When Leighton was diagnosed with ovarian cancer, she says she let her doctor know her short-term goals. “I wanted to see my daughter graduate from college in four years,” she recalls. As she outlived her initial prognosis, she has been able to set new goals for herself, including spoiling her grandchildren, raising a rescue dog and starting to write a book.
Sharing these wishes with others can also help those close to you. For Elliott, who has metastatic breast cancer, this means discussing with her grown children that her chemotherapy treatments will continue indefinitely, “and if something changes, we’ll make a decision then,” so they know she will communicate any changes with them when the time comes.
DeBartolo suggests these conversations can be organic and interspersed into routines in small steps. Sometimes, an email to family members telling them who you have chosen to be your health care proxy is enough to start. “The more we can normalize these conversations, the less intimidating they can be,” she says.
Following Your Values Brings Benefits
A growing effort to integrate palliative care early in treatment can also help to make these conversations more matter of course. Palliative care focuses on improving quality of life by helping patients and their caregivers manage symptoms and side effects, as well as helping people work through emotional, financial and other challenges. While hospice care falls under the wider sphere of palliative care, anyone with a serious illness like cancer can receive palliative care at any stage of their treatment, Rabow says. “We are connecting to what the need is, rather than to what the prognosis is,” he says.

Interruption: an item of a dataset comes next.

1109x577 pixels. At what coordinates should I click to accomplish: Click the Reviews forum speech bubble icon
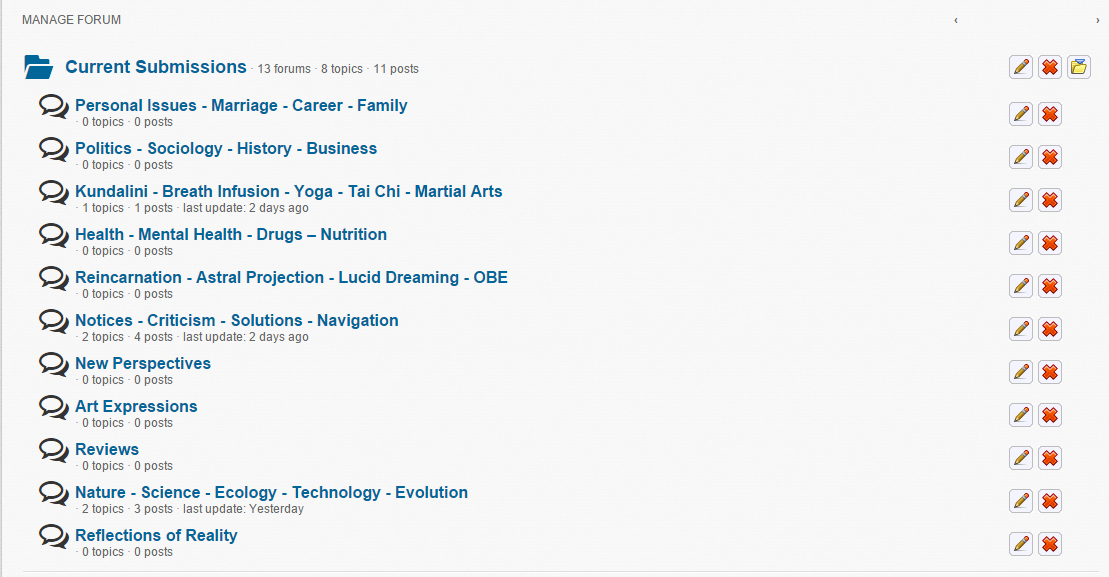click(54, 450)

Symptom management, well-being and treatment should all go hand-in-hand in delivering quality care. “We’ve had this false dichotomy, which is that there’s a dichotomy between quality of life and quantity of life,” Rabow says. In fact, both are possible. For example, one study of people with lung cancer suggests early initiation of palliative care can actually help people live longer.

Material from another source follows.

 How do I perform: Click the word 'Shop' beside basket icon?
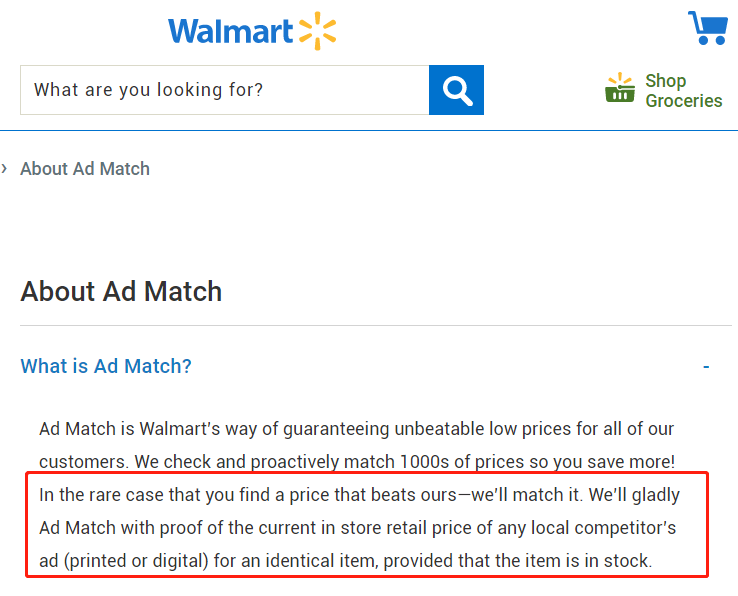tap(666, 81)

Palliative care, which incorporates symptom management and mental health, helps patients with serious illness examine their own goals and how treatment decisions might impact them. “For most people, there are things that make life worth living,” Rabow says. “And if you are in the process of making decisions about treatment, it’s perfectly reasonable to think, ‘Will this treatment allow me to have a life that is valuable to me?’”
For Elliott, who now has a master’s degree from Rutgers, her current goals include having enough mental capacity and stamina to pursue her research in health care policy, which she hopes will broaden access to palliative and hospice care. “My brain has to work, and I have to have energy for my brain to work three or four hours at a time,” she says. And as her needs and goals change, she is prepared to keep talking with her health care providers and loved ones. “If something else is coming down the line that’s going to influence quality of life, we’re going to have a different conversation.”